Extracted information:
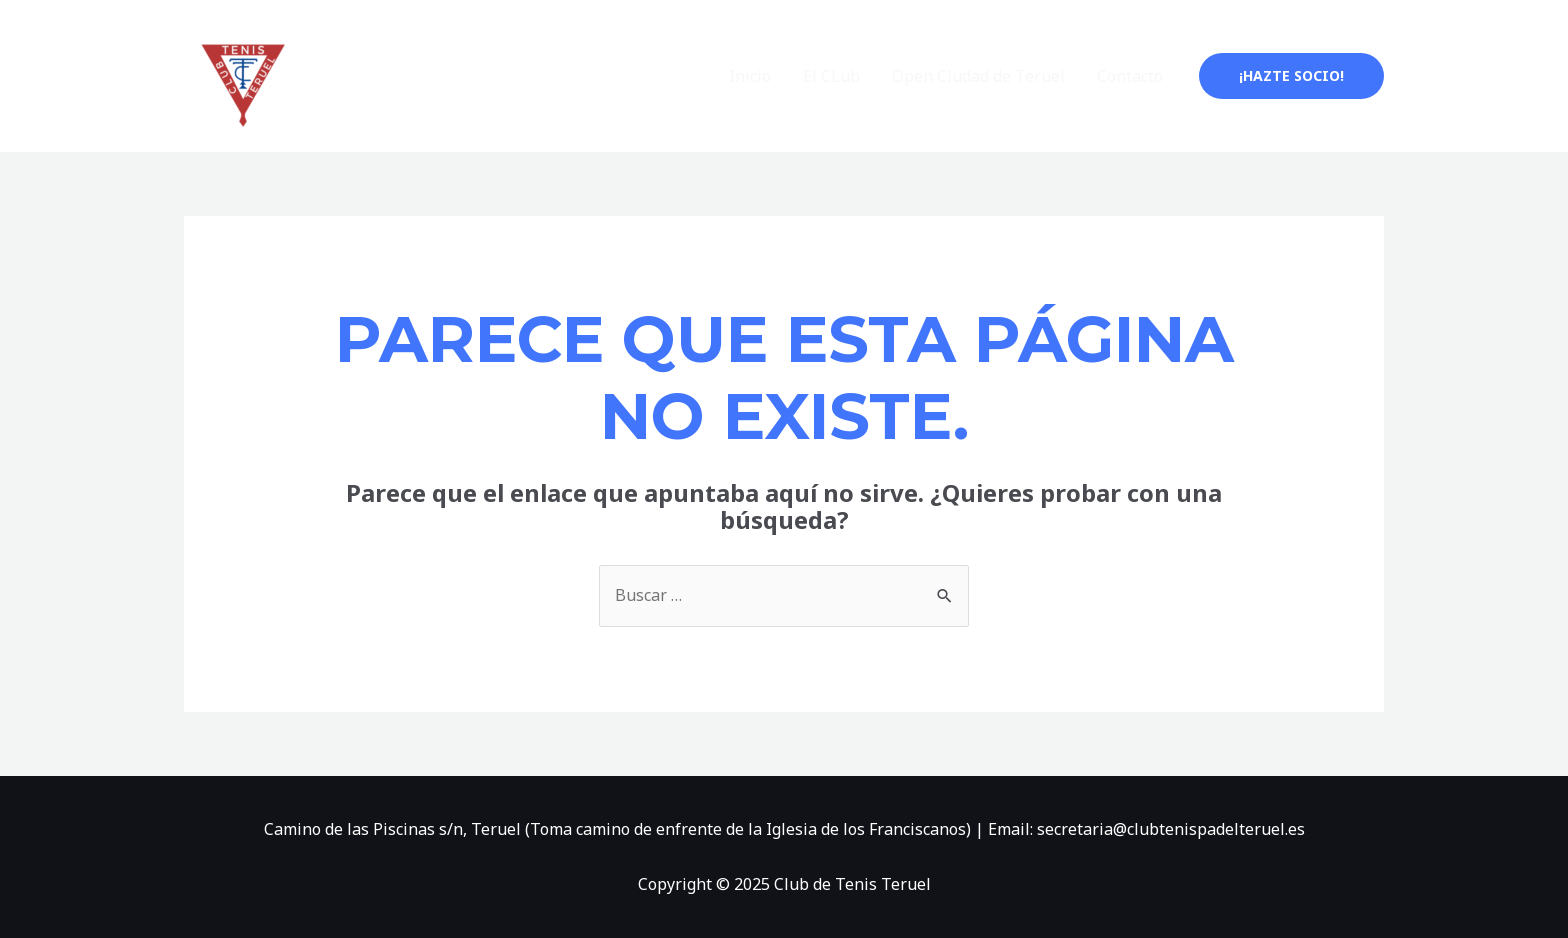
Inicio (750, 76)
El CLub (831, 76)
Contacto (1130, 76)
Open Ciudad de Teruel (978, 76)
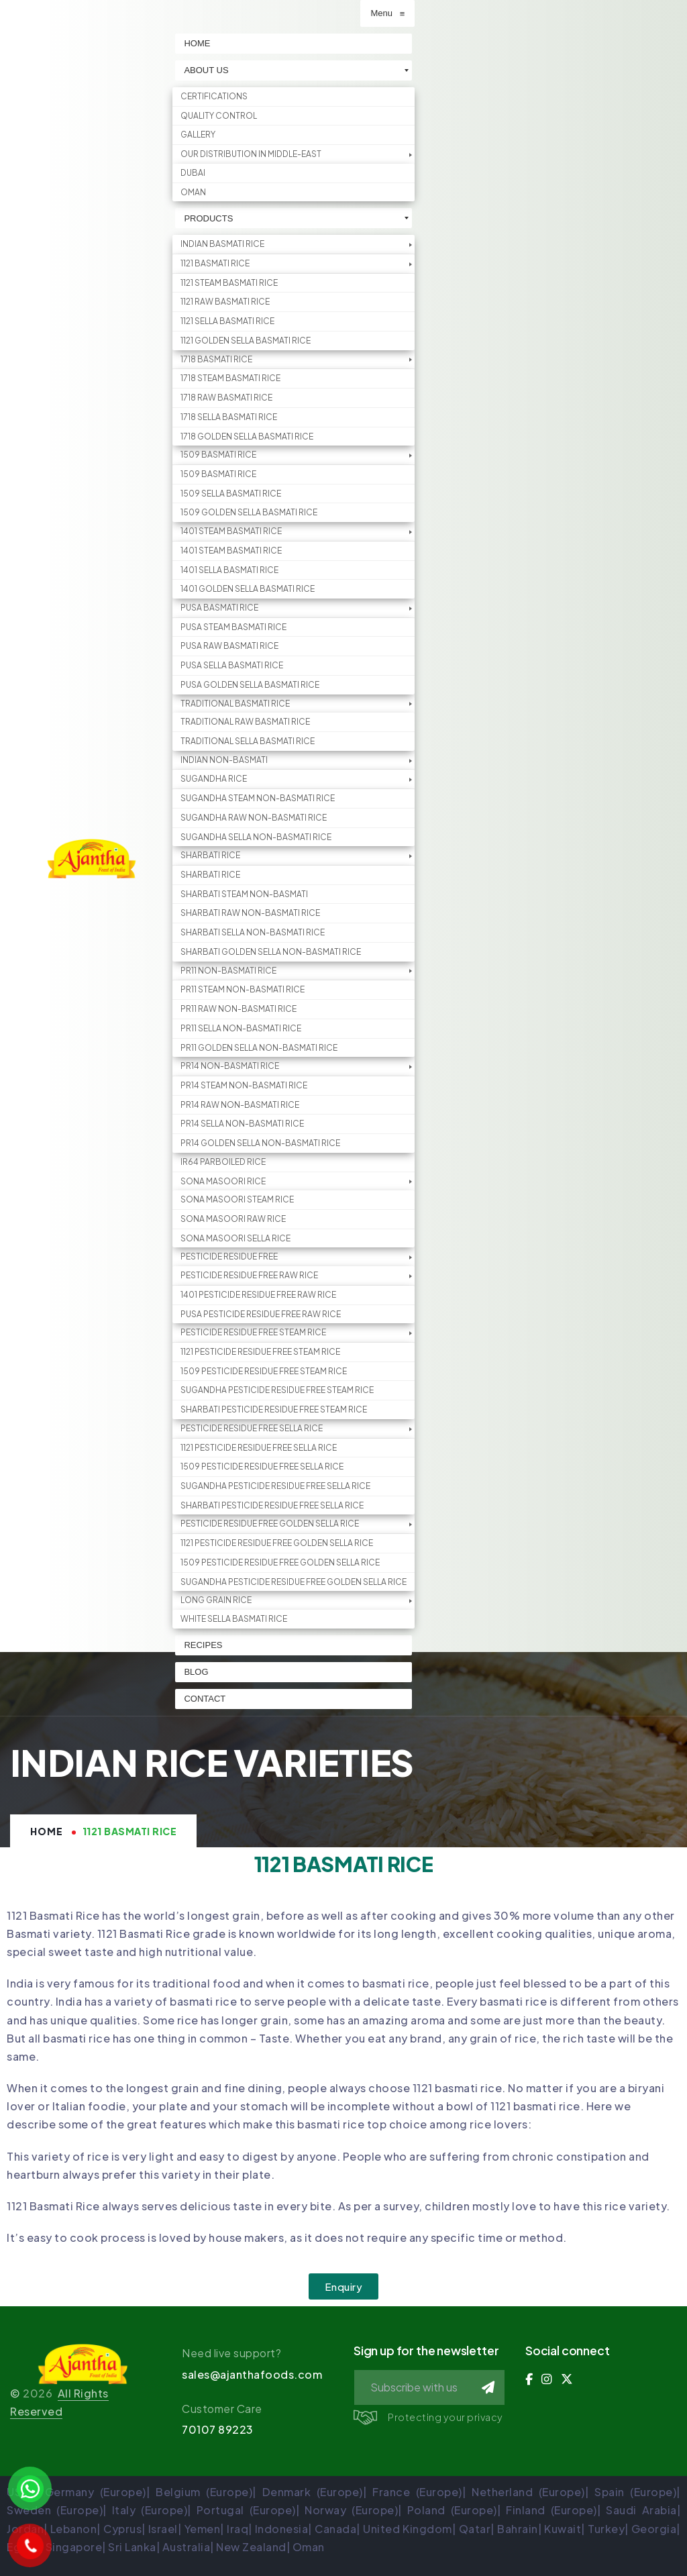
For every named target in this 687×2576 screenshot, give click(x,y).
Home (46, 1831)
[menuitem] (302, 44)
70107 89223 (218, 2429)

Directions for this task: Copy the data above word for word, leaving out the pictures.

Exercise response:
Inicio (750, 76)
El CLub (831, 76)
Contacto (1130, 76)
Open Ciudad de Teruel (978, 76)
For every named target in this 687×2576 screenshot, give click(x,y).
Home (46, 1831)
[menuitem] (302, 44)
70107 89223 (218, 2429)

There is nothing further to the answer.